Starting at the line that contains "The width and height of the screenshot is (550, 366)." and ending at the line that contains "Task: Open the View menu in Hardware Monitor", the lines below are to be given again exactly, with nothing added.

## [Data excerpts]
────────────────
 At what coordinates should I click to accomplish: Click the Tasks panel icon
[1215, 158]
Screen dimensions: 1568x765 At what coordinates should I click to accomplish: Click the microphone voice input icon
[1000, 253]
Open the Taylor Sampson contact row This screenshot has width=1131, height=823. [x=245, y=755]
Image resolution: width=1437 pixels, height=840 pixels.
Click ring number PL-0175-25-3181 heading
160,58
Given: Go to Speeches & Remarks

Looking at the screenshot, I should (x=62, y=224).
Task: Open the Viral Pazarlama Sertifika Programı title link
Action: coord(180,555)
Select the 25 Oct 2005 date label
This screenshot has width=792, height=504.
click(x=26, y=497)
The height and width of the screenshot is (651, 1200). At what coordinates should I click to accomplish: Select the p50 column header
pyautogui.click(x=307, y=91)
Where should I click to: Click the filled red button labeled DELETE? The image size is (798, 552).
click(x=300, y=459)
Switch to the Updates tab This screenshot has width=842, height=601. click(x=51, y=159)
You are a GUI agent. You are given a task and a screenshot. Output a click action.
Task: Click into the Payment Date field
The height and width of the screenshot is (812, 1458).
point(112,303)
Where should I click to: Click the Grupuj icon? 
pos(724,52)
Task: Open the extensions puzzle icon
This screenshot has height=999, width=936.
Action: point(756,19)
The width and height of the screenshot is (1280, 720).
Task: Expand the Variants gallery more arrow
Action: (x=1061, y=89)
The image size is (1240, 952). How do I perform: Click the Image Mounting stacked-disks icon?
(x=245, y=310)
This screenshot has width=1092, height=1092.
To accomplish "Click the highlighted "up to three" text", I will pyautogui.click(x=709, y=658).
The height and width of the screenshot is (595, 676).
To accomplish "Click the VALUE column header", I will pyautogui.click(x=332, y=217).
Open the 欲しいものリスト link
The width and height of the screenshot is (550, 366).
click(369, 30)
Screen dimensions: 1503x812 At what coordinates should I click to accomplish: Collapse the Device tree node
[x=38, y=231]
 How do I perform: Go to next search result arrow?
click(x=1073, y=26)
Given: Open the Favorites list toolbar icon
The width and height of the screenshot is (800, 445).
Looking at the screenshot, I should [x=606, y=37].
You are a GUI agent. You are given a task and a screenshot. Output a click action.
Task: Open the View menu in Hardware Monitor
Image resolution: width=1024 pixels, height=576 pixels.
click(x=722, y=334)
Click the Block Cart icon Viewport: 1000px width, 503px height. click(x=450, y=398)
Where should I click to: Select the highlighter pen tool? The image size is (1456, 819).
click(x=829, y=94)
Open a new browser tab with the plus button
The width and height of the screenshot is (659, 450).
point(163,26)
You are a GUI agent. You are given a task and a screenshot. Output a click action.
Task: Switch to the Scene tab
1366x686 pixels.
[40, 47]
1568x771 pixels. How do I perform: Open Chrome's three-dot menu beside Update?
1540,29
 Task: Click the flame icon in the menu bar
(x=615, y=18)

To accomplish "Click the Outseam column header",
────────────────
## [SOLVED PROBLEM]
The width and height of the screenshot is (550, 366).
click(369, 30)
Screen dimensions: 1503x812 At what coordinates should I click to accomplish: Collapse the Device tree node
[x=38, y=231]
 How do I perform: Go to next search result arrow?
click(x=1073, y=26)
Given: Open the Favorites list toolbar icon
The width and height of the screenshot is (800, 445).
Looking at the screenshot, I should [x=606, y=37].
You are a GUI agent. You are given a task and a screenshot. Output a click action.
Task: Open the View menu in Hardware Monitor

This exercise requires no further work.